SALEM EXCHANGE CLUB
FREEDOM SHRINE DEDICATION
AT ST. JOSEPHS REGIONAL CATHOLIC SCHOOL
NOVEMBER 7, 2001
 
 

The Exchange Club was founded in 1911 in Detroit, Michigan by a businessman named Charles Berkey. Through the years it has grown to more than 30,000 members nationwide.  The Exchange Club is made up of business and professional men and women who dedicate their efforts to meeting needs in the community.  The Exchange Club functions in four areas:

First, Community Service:  The Exchange Club performs programs such as crime prevention, fire prevention, safety, and a project that we call the Book of Golden Deeds.  This is where a member of the community is honored for the good deeds that that person has performed.

Second, the Exchange Club serves youths:  In that regard they provide scholarships, reading programs in the schools, and numerous other projects and programs to benefit children.

Third is an initiative that we have adopted as our national project, Child Abuse Prevention:  In that regard, The Exchange Club has established more than one hundred centers across the country.  These centers are staffed by trained volunteers who work with families in risk of child abuse, so that they can break the cycle.  It has been found that most child abusers where themselves once abused.  And so, our hope is to break the chain of abuse.  Also, the Exchange Club has formed the blue ribbon campaign.  Many of us wear blue ribbons to promote awareness of the problems regarding child abuse.

And fourth, we promote Americanism:  By this I mean pride in America, not elitism.  Programs that we have in that regard would include the “Giveakidaflagtowave” program.  Any of you who have attended our local Salem Christmas Parade will recall some people handing out small American flags.  That is our project.  Last year the Salem Exchange Club replaced all of the classroom flags at the high school.  In this past year we erected a new flagpole at the Dr. Lewis Soule school, since the one they had was badly rusted.  We also have a program called the “Milestones of Freedom” and Mrs. Breen will be addressing that program later today.

And finally we have the “Freedom Shrine.”  For nearly all of us the precious gift of freedom has come free of charge.  But for others, there has been a price.  Perhaps you know someone who has paid or is paying for our freedom-A soldier, sailor, marine, airman or a guardsman.  The men and women in our armed forces are one example of how some people dedicate a part of their lives to protect our freedom.  In the years passed, others have also paid a high price.  Thousands of Americans sacrificed all they had, their homes, property, and lives- all in the pursuit of human freedom.

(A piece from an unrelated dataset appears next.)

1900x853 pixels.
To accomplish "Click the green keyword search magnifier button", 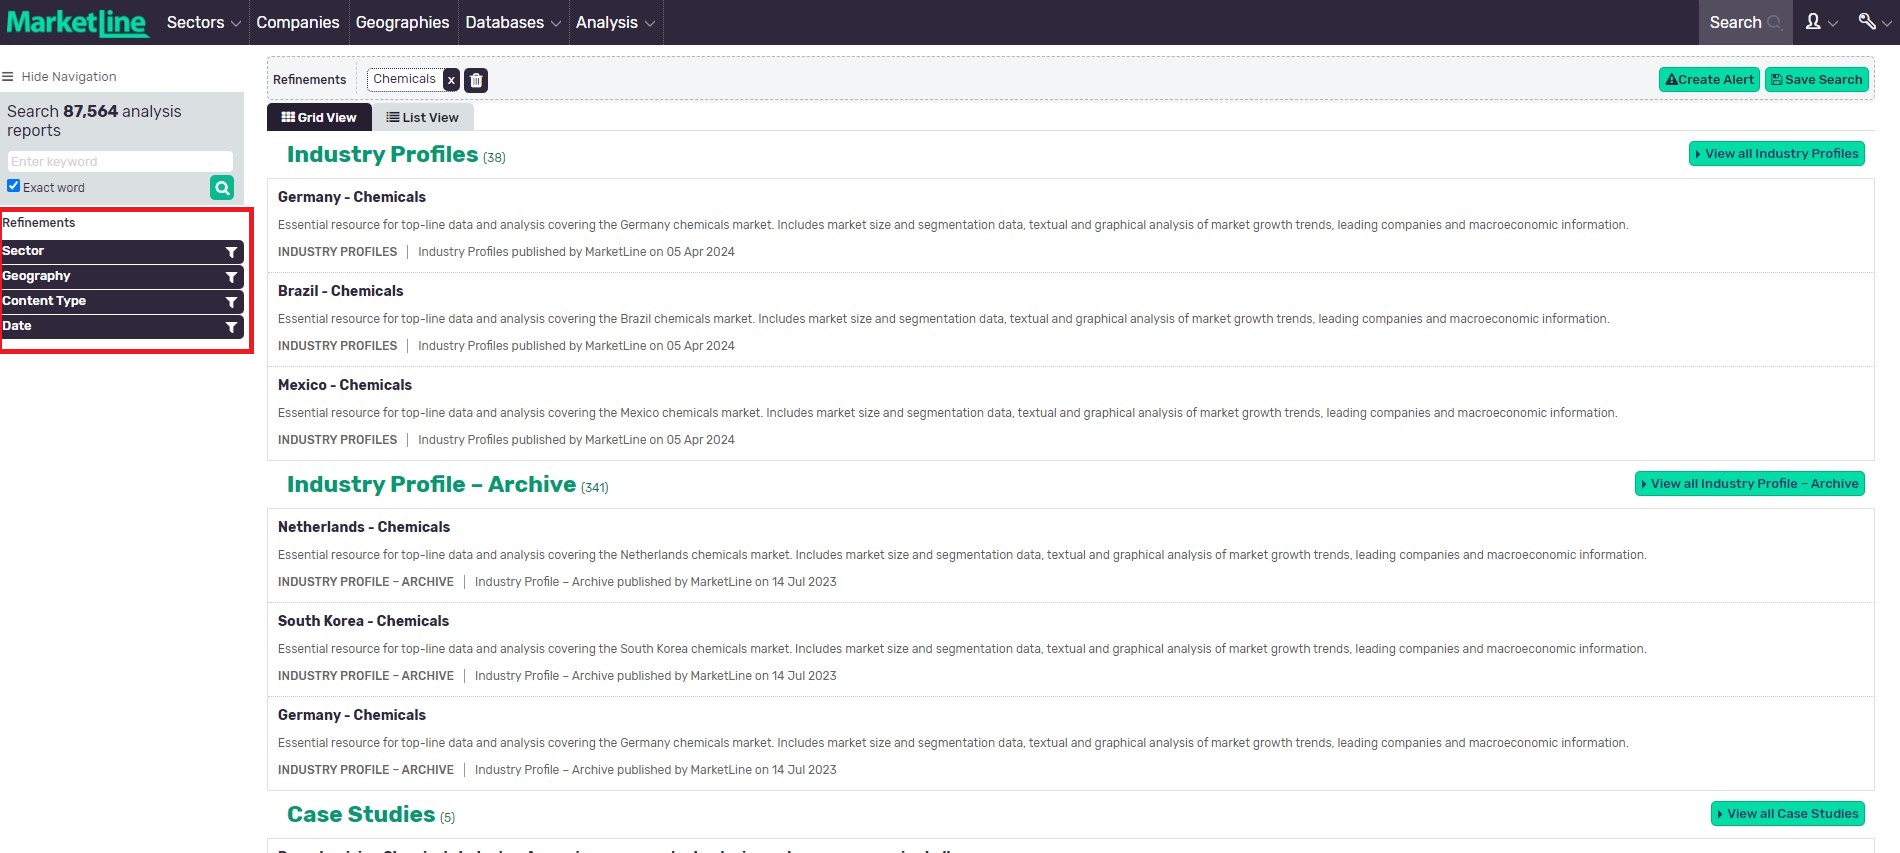I will pos(222,187).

That is one of the reasons why the Exchange Clubs of America decided nearly fifty years ago to assemble what we call the Freedom Shrine.  We organized the effort, so that Americans, especially young Americans to whom freedom comes automatically, could see for themselves how freedom was purchased for us.  Our freedom was earned at great cost by thousands and thousands of people over a span of hundreds of years.

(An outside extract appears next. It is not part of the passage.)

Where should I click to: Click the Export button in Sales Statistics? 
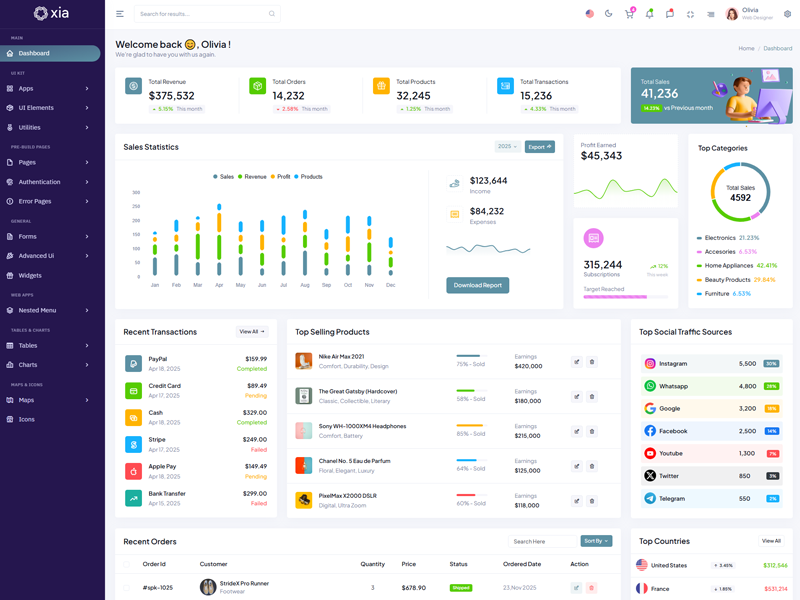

That is why Exchangites think the Freedom Shrine is much more than just documents hanging in neat rows.  If you look hard at those documents, study them, understand them, and use your imagination, those Freedom Shrine plaques become transparent.  They magically turn into wondrous windows through which you can see back through the centuries, deep into our Nations past.

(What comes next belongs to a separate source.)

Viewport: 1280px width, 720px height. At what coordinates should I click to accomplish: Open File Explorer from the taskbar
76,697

Exchange Clubs are proud of the Freedom Shrine.  We hope you will be too.  This Shrine is one of thousands which exist all across America.  All of them tell the same exciting story of freedom by presenting some of America's great landmarks.  Deeds which have made freedom a reality in our lifetime.  But the Freedom Shrine documents represent only part of the epic.  For just as freedom is one of the most sought after of human possessions, it is also among the most fragile.  Yes, freedom is fragile.  Which is why, we who enjoy freedom must forever guard and protect it.

We hope you will take the time to not only read the Constitution and the other Freedom Shrine documents, but we encourage you to go to the library and read the great stories behind each of the documents.  We also encourage you to visit the Salem Exchange Club sponsored web site at www.freedomshrine.com.